Segment Start: PASSAGE FOR REVIEW
Columbia Records had bought her first album Eleanor McEvoy from Geffen Records, but had not released it by 2000. Neither What's Following Me? nor Snapshots had enjoyed major chart success, and McEvoy's public perception, particularly in Ireland, was caught in a limbo state between rock and folk, with "A Woman's Heart" and its many incarnations still lurking in the back of the minds of the record-buying public.

Increasingly, McEvoy started to work on outside projects. The Bert Jansch tribute album People on the Highway – A Bert Jansch Encomium (2000) saw a newly recorded version of Jansch's song about Sandy Denny, "Where Did My Life Go?", recorded by McEvoy especially for the album. Participating artists included Al Stewart, Roy Harper, Bernard Butler, Donovan, and Ralph McTell.

2001–2005

McEvoy decided to take her fourth album and head down the independent road. Yola was a turning point in McEvoy's musical direction. Released in 2001, it reflected the acoustic, jazz-influenced style she had developed on stage with Brian Connor. For McEvoy it was a new departure and one that found favour with music media. Irish Music Press described it as .... "her finest album", "a brave rejection of the predictable", "musically daring....beautifully atmospheric". International press lauded it as "a back to basics triumph", "beautifully restrained", "a classic", and "McEvoy's best release to date". Extensive touring throughout the US and the UK followed. In 2002, Yola was named "Record of the Year" by Hi-Fi+ Magazine.

March 2004 saw the release of Early Hours, produced by McEvoy and Brian Connor. The album featured McEvoy on vocals, guitar, and fiddle; Connor on piano, Fender Rhodes, Wurlitzer, Hammond organ, and keyboards; Liam Bradley on kit percussion and backing vocals; Calum McColl on guitars and backing vocals; Nicky Scott on bass; and Lindley Hamilton on trumpets. The style differed from McEvoy's previous work, taking on a jazz/blues feel for many of the songs. Early Hours continued the high-quality audio work that had been established with Yola. This album was the first to use TiMax (unique audio imaging) technology, mixed in 5.1 surround-sound onto multi-channel Super Audio CD (SACD). Early Hours was voted Best Contemporary Album 2004–2005, by Irish Music Magazine Readers Poll.

McEvoy continued to tour with Brian Connor until April 2005. She then began performing solo, accompanying herself on bass guitar, electric guitar, mandolin and violin.

2007–2010

McEvoy's sixth album, Out There, was recorded in The Grange Studio in Norfolk and released in early 2007. It was self-penned, self-produced and featured McEvoy performing all of the instruments with the exception of a guitar part on "Quote I Love You Unquote" played by Dave Rotheray (formerly of Beautiful South) and the drumming of Liam Bradley (Van Morrison, Ronan Keating) on three tracks. On track 5, Vigeland's Dream, McEvoy eloquently describes a walk she once took in Vigeland Sculpture Park which is a part of Frogner Park (Frognerparken), a public park located in the borough of Frogner, in Oslo, Norway. McEvoy toured the album extensively in Britain, Ireland, Spain and Australia throughout 2007 and early 2008. In 2007, Out There brought McEvoy her second "Record of the Year" award from Hi-Fi+ Magazine.
Segment End: PASSAGE FOR REVIEW
◆ ASSIGNED TASK 1: Summarize the passage on Eleanor McEvoy's career in two sentences.
◆ ASSIGNED TASK 2: According to the passage on Eleanor McEvoy's career, in which studio was Out There recorded?
◆ ASSIGNED TASK 3: Carry on the passage on Eleanor McEvoy's career from its last sentence.
This material comes from a separate source.
Segment Start: STUDY MATERIAL
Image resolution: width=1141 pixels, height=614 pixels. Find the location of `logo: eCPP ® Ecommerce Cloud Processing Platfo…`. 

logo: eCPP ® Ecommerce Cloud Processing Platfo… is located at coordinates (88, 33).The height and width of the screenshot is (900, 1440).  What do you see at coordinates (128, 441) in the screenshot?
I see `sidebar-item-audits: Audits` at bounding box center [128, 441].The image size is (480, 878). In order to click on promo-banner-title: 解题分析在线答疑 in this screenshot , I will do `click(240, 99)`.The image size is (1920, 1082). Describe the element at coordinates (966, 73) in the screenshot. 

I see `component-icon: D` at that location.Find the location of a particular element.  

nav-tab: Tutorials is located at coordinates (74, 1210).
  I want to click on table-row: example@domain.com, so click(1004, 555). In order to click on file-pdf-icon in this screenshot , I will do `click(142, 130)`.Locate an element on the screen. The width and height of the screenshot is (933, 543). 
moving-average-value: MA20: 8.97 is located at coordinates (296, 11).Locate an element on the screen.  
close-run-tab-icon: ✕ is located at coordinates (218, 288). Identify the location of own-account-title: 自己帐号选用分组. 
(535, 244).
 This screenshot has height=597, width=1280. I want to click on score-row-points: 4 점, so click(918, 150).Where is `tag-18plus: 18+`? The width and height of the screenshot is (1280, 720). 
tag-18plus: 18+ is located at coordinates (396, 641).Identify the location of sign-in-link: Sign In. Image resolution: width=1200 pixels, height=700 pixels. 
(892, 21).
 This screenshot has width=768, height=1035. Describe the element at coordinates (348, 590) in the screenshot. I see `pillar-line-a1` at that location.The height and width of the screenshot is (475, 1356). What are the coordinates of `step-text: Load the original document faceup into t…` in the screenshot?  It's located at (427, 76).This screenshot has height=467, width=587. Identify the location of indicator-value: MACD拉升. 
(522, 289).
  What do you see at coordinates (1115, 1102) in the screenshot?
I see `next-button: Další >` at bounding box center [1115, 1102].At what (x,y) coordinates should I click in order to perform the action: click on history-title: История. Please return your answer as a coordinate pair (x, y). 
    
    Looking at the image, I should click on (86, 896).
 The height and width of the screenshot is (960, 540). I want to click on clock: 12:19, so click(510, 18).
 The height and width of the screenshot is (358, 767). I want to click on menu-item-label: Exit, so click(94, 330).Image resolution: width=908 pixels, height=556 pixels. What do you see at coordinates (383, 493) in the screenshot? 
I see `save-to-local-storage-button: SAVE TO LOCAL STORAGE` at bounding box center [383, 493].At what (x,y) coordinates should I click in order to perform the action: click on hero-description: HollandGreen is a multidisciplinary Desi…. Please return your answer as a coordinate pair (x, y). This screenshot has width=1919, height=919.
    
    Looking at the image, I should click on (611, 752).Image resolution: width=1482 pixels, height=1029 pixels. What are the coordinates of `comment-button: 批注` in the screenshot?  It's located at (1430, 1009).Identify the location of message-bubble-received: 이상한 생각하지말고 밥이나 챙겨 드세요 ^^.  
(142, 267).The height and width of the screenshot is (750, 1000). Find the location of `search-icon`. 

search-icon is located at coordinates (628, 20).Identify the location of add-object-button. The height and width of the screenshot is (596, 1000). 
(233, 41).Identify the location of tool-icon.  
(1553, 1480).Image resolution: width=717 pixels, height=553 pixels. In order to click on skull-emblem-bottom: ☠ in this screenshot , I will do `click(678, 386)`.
Segment End: STUDY MATERIAL
◆ EXPECTED ANSWER 1: After What's Following Me? and Snapshots failed to achieve major chart success, McEvoy took her fourth album, Yola, down the independent road in 2001, and Hi-Fi+ Magazine named it "Record of the Year" in 2002. She followed it with the jazz/blues-influenced Early Hours in 2004 and the self-produced Out There in early 2007, which brought her a second "Record of the Year" award from Hi-Fi+ Magazine.

◆ EXPECTED ANSWER 2: The Grange Studio in Norfolk.

◆ EXPECTED ANSWER 3:
Love Must Be Tough (MOSCD404, released 2008), her seventh album, is a departure from previous albums, where all the songs were typically her own. Half of the album features covers of songs originally written and performed by men about women.

The lead single, "Old, New, Borrowed and Blue", written by McEvoy and long-time friend Dave Rotheray (Beautiful South/Homespun), is a twist on the jaundiced over-optimism of the standard wedding song. Another track by the duo, "The Night May Still Be Young, But I Am Not", is also on the album. In 2008, McEvoy received her third "Record of the Year" award from Hi-Fi+ Magazine.

In 2007, McEvoy was awarded "Best Traditional Act" at the 7th annual Big Buzz Awards, which are voted for entirely by the general public.

In 2008, McEvoy toured from January to November in the UK, Australia, Spain, Germany, Poland and Ireland, with additional one-off dates in the Far East and elsewhere in Europe, including an appearance at Glastonbury in June 2008.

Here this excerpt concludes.